One-time bootstrap: convert the 26 candidates in INVESTIGATE-new-norwegian-public-sources.md into 26 GitHub Issues. Suggested issue body template:

**Source**: <source-id>  (e.g. nav-uforetrygd)
**Provider**: <provider-tag>
**Tier**: 1 / 2 / 3
**Reports unlocked / extended**: #5, #8 (per INVESTIGATE-reports-and-indicators)
**URL**: <upstream URL>
**Format / Auth / Licence**: <as captured in INVESTIGATE-new-norwegian-public-sources>
**Cadence**: <P1Y / P3M / P1M / etc.>
**Per-source quirks**: <any [Q*] notes from the backlog>

---
Open this issue with `gh issue create --label new-source --body @body.md`.
The agent runbook lives at [path]. The agent will assign itself, branch,
write code, run gates, open a PR with `Closes #<this>`, and stop.

A small one-off Python script can generate all 26 from the markdown source.

The worker: Cursor Background Agent (single instance)

Cursor BG Agents fit the workflow well: sandbox VM, full repo clone, GitHub-integrated PR flow, triggered on demand or on-schedule. Single instance — at any moment either zero or one agent is running. The Cursor $25/mo subscription is already paid and underused on the user's machine, so this is essentially free capacity.

Why not Claude Code Cloud as a second worker (initial design proposed both — collapsed in rev 2 per user direction): adding a second worker brings concurrent-pick coordination back into scope (sleep + re-check protocol, migration-number races, parallel INVESTIGATE-doc drift). The single-agent constraint deletes all of that. If throughput later becomes a bottleneck — at the projected 4–8 candidates per day per agent, the 26-candidate backlog clears in 3–6 calendar days, which doesn't seem to need parallelism — the Claude Code Cloud worker can join later by re-introducing the race-protected claim protocol from rev 1 of this doc.
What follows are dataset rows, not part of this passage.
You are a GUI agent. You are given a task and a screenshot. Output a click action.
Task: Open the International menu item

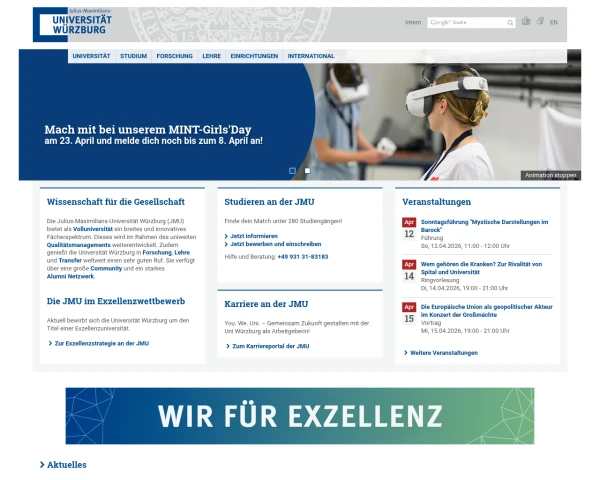click(311, 56)
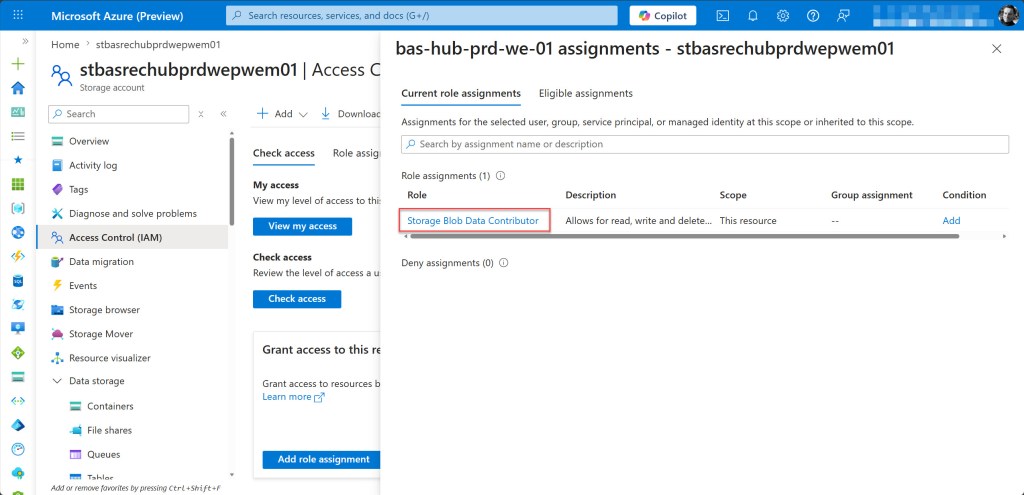Viewport: 1024px width, 495px height.
Task: Open the Cloud Shell icon in top bar
Action: coord(723,16)
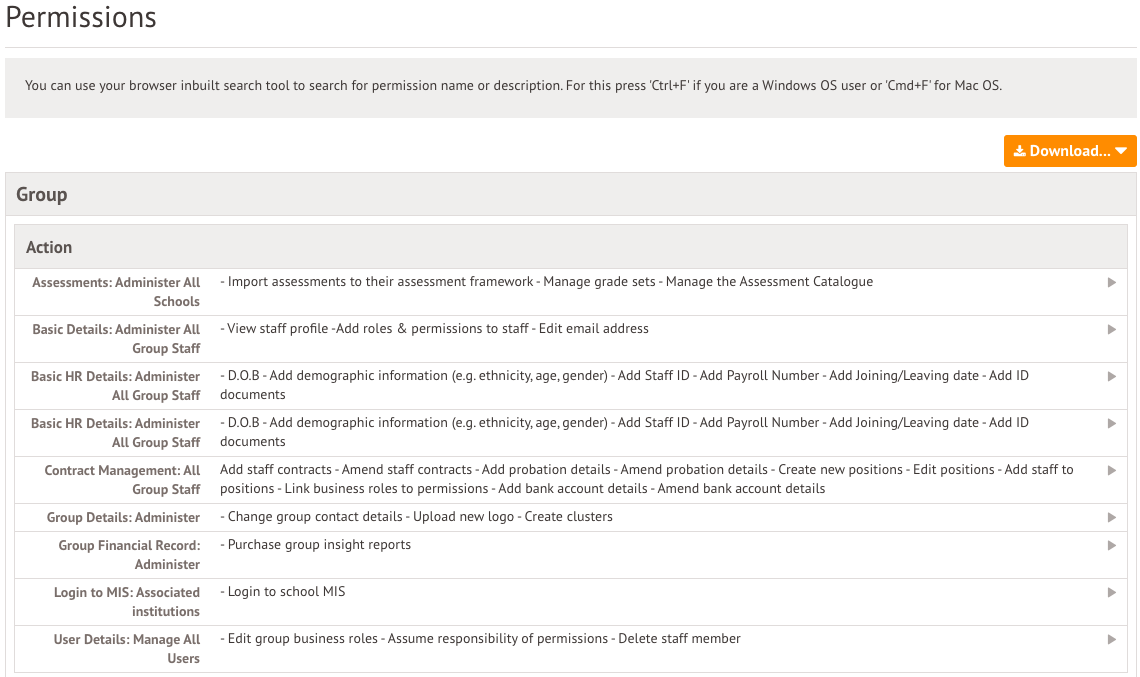Open the Download dropdown caret
Screen dimensions: 1140x677
click(1121, 151)
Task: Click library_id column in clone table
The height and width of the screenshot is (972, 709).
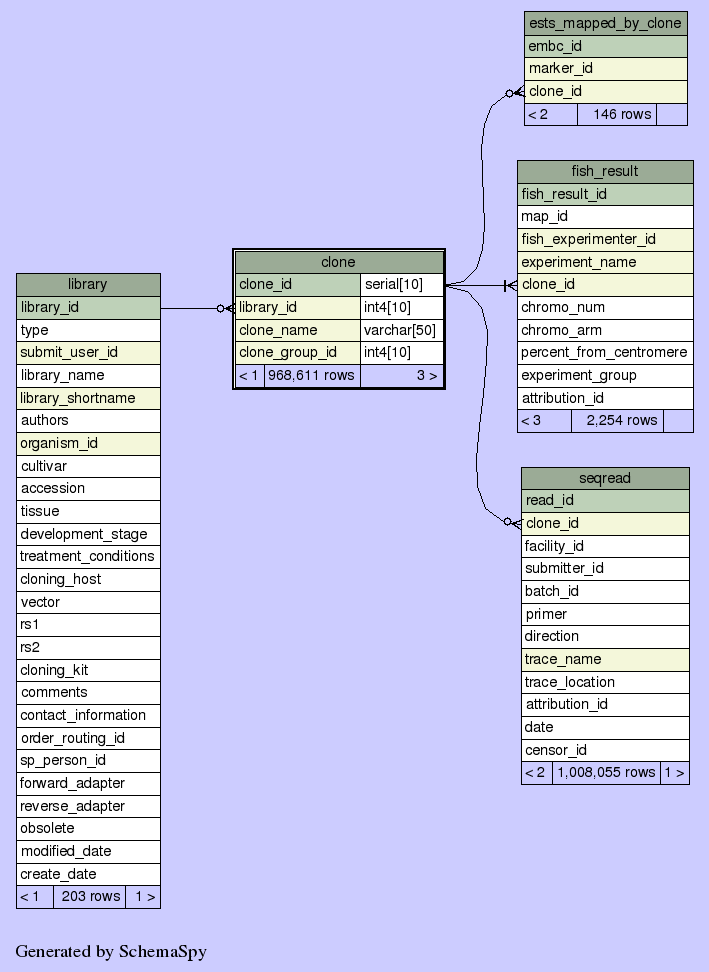Action: tap(297, 307)
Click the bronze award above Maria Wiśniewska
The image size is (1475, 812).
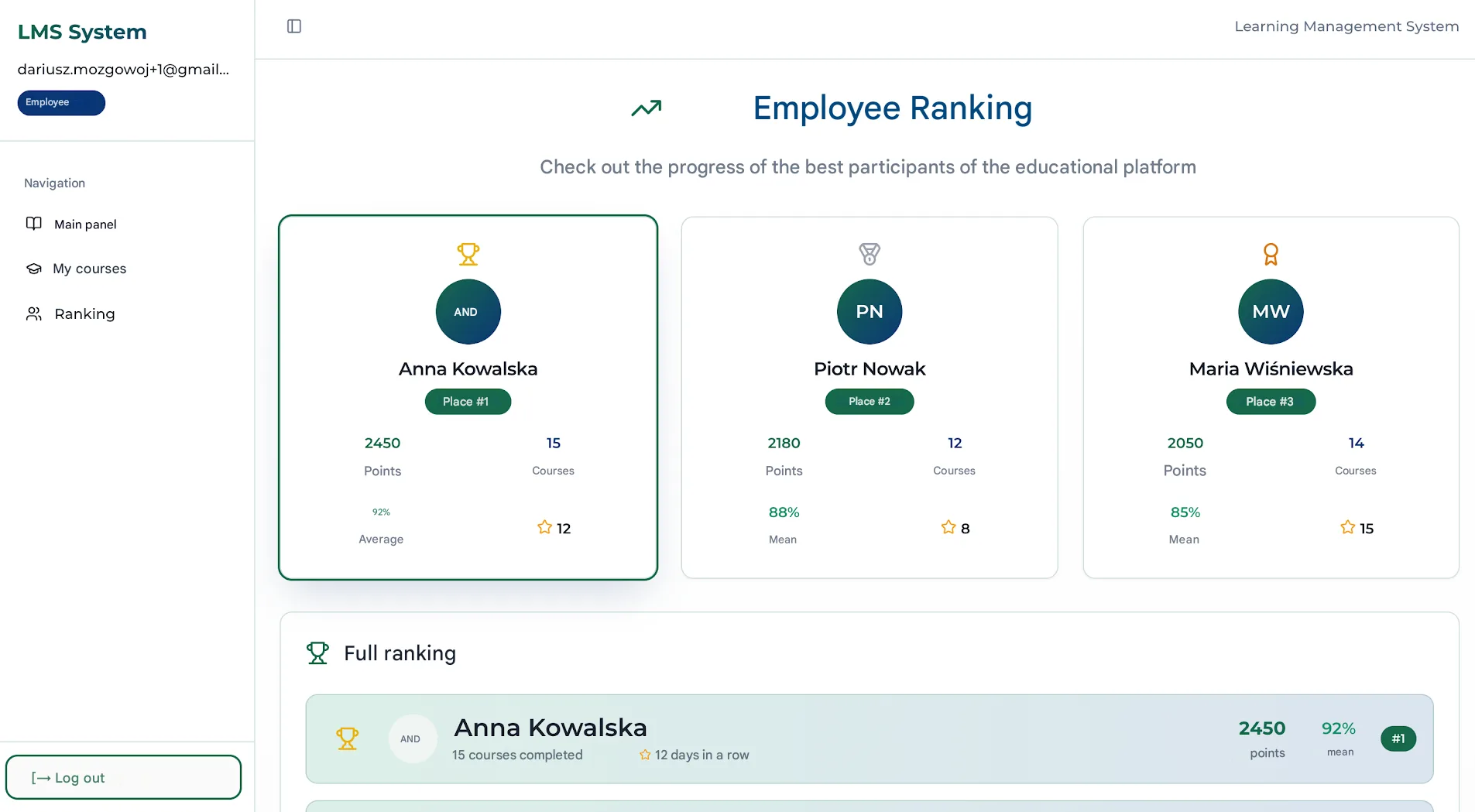pos(1271,254)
The runbook: one markdown file the agent reads

Lives at website/docs/ai-developer/AGENT-onboard-source.md (loaded into the agent's context at session start) and at .cursor/rules/onboard-source.mdc for Cursor-specific config. Both reference each other so the source of truth doesn't fork. Contents:

  1. Claim protocol (above).
  2. Workflow steps: pointer to contributors/ingest-modules.md + clarifications:
    • Migration number = MAX(existing migration numbers) + 1 at branch time.
    • Source ID prefix matches the provider's tag (bufdir-…, nav-…).
    • Author the dimensions: block by reading the upstream's /query endpoint and walking each dimension.
  3. Quality gates the agent must pass:
    • npm run typecheck clean
    • npm test passes
    • npm run sources:fill-manifest-todos is a no-op on second run (idempotency)
    • cd atlas-data/dbt && uv run python scripts/build_sources_seed.py --readme validates and emits cleanly
    • uv run dbt parse (no DB needed) succeeds
    • All TODO markers are resolved in the manifest
  4. PR template — title Add <source-id> — <one-line>; body sections: What landed, Cell budget, Filters chosen + why, Live-test commands the human runs (migrate + ingest + dbt seed), Known TODOs left.
  5. Escalation: if any of {auth-walled API, opaque upstream slug, dimension fingerprint mismatches multiple tables, typecheck error after 3 attempts}: open the PR as draft, label it needs-human, comment on the issue with the blocking question, and stop. The human triages.
  6. What NOT to touch: never write to the database, never run npm run migrate, never run npm run ingest:*, never git push --force, never close issues directly (the merging human's Closes #N does that).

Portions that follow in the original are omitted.